Problem statement:
Where does the word "computer" occur in the material? Copy each line that has it.

START Data supplied

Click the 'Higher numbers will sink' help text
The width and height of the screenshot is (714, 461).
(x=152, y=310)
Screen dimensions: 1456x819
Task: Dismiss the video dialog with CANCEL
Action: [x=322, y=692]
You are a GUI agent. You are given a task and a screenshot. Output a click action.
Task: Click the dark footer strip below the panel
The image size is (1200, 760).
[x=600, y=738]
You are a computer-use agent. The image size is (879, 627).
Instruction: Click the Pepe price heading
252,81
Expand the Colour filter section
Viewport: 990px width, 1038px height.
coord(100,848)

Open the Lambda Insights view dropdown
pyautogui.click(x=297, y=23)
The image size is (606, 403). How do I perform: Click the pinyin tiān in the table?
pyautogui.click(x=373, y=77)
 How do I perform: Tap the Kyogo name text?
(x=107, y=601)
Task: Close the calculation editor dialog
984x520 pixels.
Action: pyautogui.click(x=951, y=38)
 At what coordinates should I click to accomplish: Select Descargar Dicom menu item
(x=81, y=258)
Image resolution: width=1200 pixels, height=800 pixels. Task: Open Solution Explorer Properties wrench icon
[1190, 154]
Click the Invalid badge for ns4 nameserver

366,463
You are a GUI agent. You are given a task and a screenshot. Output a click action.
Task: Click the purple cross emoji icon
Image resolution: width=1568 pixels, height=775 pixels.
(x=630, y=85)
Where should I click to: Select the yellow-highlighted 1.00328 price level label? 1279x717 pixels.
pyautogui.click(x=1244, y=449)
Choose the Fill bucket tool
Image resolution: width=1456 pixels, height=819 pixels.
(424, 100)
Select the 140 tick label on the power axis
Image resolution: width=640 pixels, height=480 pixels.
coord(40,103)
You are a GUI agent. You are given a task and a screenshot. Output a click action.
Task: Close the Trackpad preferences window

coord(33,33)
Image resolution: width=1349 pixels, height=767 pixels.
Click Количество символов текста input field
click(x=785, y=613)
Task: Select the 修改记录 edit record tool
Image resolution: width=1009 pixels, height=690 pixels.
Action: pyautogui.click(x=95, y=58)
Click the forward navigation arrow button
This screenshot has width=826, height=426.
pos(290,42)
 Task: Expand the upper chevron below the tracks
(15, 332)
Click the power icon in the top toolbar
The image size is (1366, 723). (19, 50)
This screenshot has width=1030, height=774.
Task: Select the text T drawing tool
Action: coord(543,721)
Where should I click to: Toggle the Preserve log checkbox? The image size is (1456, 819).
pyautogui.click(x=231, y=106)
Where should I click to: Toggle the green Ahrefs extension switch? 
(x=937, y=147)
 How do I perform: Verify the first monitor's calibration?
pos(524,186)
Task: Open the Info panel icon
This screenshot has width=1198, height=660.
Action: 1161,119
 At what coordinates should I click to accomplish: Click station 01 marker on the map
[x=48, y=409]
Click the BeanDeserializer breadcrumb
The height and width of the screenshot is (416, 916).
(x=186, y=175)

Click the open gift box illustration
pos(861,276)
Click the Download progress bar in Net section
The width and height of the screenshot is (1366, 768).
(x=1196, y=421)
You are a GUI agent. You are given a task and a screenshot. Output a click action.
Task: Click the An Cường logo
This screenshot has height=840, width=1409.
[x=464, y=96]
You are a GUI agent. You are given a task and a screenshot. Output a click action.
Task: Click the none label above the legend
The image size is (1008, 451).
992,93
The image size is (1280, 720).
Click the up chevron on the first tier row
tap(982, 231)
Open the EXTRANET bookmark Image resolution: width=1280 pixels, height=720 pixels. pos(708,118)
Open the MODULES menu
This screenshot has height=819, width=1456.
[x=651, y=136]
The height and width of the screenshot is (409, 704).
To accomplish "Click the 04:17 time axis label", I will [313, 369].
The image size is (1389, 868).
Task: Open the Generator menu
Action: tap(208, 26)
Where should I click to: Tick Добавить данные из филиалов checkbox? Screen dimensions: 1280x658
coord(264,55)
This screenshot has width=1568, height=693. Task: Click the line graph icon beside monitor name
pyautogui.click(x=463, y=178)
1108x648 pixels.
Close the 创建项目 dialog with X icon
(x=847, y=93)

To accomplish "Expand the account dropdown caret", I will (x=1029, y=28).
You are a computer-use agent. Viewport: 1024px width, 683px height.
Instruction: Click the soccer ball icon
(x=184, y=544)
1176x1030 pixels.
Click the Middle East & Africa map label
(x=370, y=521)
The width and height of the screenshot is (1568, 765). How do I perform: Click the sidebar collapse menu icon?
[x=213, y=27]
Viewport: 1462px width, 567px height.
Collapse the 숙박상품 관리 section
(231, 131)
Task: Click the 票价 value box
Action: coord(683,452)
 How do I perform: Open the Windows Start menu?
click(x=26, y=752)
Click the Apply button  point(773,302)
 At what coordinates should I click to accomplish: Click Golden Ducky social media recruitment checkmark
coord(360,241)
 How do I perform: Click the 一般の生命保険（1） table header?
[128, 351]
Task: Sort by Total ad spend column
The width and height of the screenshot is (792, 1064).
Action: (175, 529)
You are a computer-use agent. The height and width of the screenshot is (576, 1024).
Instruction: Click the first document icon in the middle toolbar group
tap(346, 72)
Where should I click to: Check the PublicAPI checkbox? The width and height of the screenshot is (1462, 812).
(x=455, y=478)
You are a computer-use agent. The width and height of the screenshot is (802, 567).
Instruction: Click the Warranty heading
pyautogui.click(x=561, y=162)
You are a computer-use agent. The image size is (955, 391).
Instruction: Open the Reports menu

END Data supplied

Solution to this task:
You are a computer-use agent. The image size is (879, 627).
You are a computer-use agent. Viewport: 1024px width, 683px height.
You are a computer-use agent. The height and width of the screenshot is (576, 1024).
You are a computer-use agent. The width and height of the screenshot is (802, 567).
You are a computer-use agent. The image size is (955, 391).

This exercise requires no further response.